Quick Take

To a large degree, the redwood forests of the Santa Cruz Mountains have survived and are thriving in the wake of 2020's CZU fire. We vulnerable humans often take comfort in the power of ecosystems to adapt and survive. But, scientists believe, we should probably stop short before declaring that all is fine in the world of California’s redwoods.

It was an eon ago. It was the day before yesterday. 

Lookout's series on five years after the CZU fire

It belongs to another era in history. It is our current new reality.

The historic trauma of 2020 (one among many, in hindsight) that Santa Cruz County locals call simply “CZU” really does a stress test on the mental and emotional perception of time. Depending on your personal experience of the catastrophe that started with a freak lightning storm on Aug. 16, 2020, CZU might feel for you like a surreal dream or a fresh wound, or something that constantly oscillates between the two.

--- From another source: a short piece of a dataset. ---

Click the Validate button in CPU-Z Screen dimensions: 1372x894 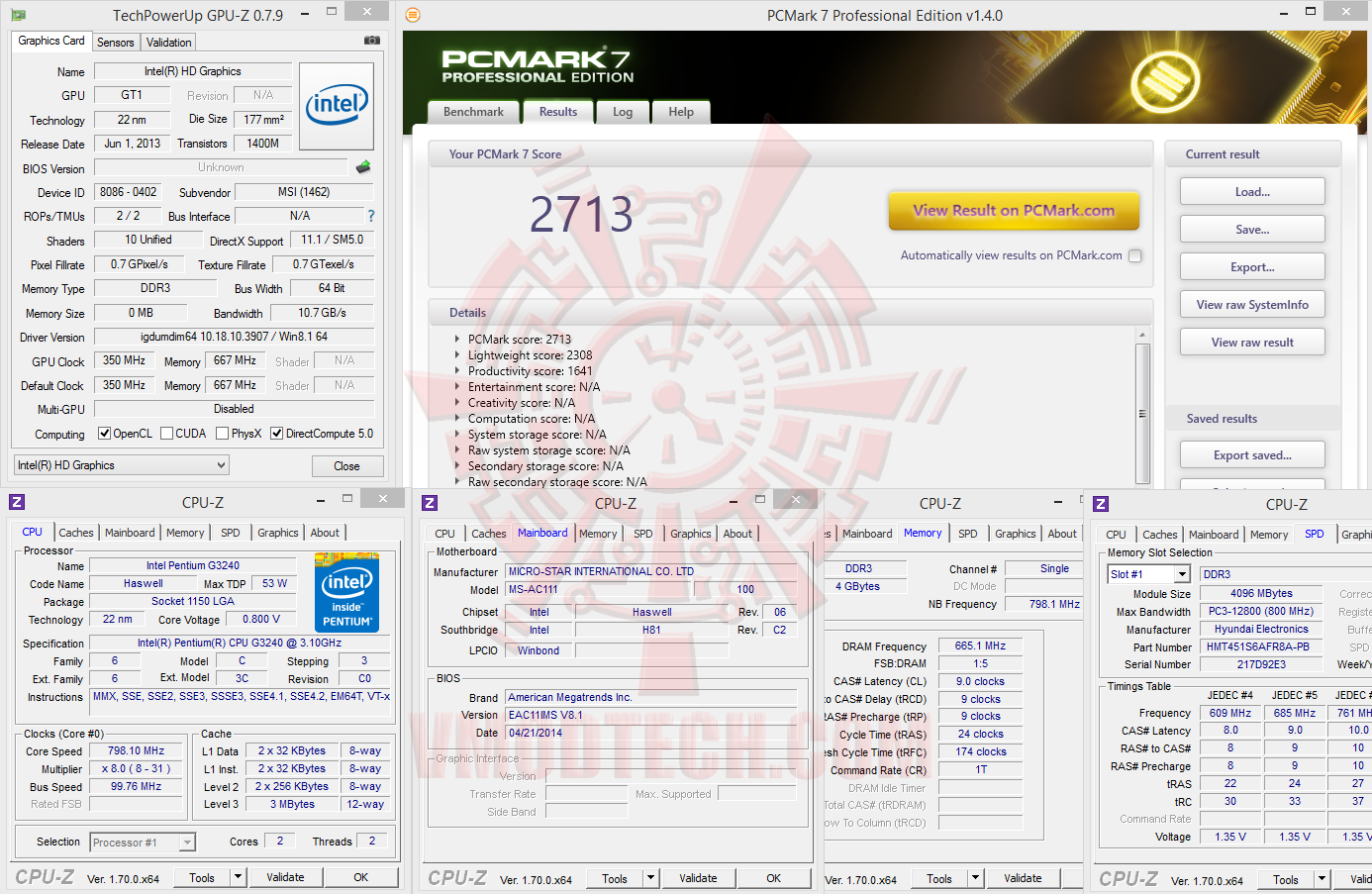tap(286, 877)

Then again, you’re not a redwood tree.

In reflecting on the fifth anniversary of the CZU fires — which burned more than 86,000 acres in Santa Cruz County and destroyed more than 1,400 houses and other structures — it might make sense that to learn something of the human experience of the fires, we start by looking at the non-human realm. Where are we, five years later, in the natural world? What’s going on in Big Basin?

The CZU fires torched a whopping 97% of Big Basin Redwoods State Park, consuming all of its buildings and man-made structures. Five years later, it doesn’t take the sharp eye of a naturalist to find evidence of CZU burn scars at Big Basin. Such evidence is everywhere. But fire, even catastrophic fire, means something different in forests like this one. 

Anyone who has grown up on the California coast, or lived here a long time, has doubtlessly heard about the resilience of Sequoia sempervirens, aka the coast redwood, when it comes to fire. CZU is providing an uncomfortably close illustration of the enduring superpower of redwoods.

A tale of two forests

Like many, I remember pre-CZU Big Basin and the thick canopy of foliage 200 feet high that created the shady, often spacious understory amid the redwoods. I also visited when the park was first reopened after the fire, in the summer of 2022, and saw charred black and ashy gray where I once saw only green and brown. State parks officials who were on site even sooner after the fire remember an unrecognizable landscape of smoldering ruin where the air itself felt burnt. 

Fresh, healthy bark peeks through the charred outer bark of a redwood tree in Big Basin Redwoods State Park. Credit: Kevin Painchaud / Lookout Santa Cruz

Today, there’s a different vibe at Big Basin. It has not returned to its 2019 state, but there are signs everywhere that it’s headed in that direction. Perhaps the most significant loss, from the standpoint of biodiversity, was the redwood canopy itself. Without the canopy, sunlight reaches the ground where it never could before, creating opportunities for other tree and shrub species to proliferate, and to create a different kind of forest.

Environmental scientist Tim Hyland, a natural resources program manager for California State Parks, likes to tell the story of Big Basin in comparison to another nearby state park, Butano State Park, just to the north in San Mateo County. 

“Big Basin burned at high severity over a short period of time,” said Hyland at his office at Henry Cowell Redwoods State Park in Felton. “So, the effects from the fire were significantly different there than [in Butano].”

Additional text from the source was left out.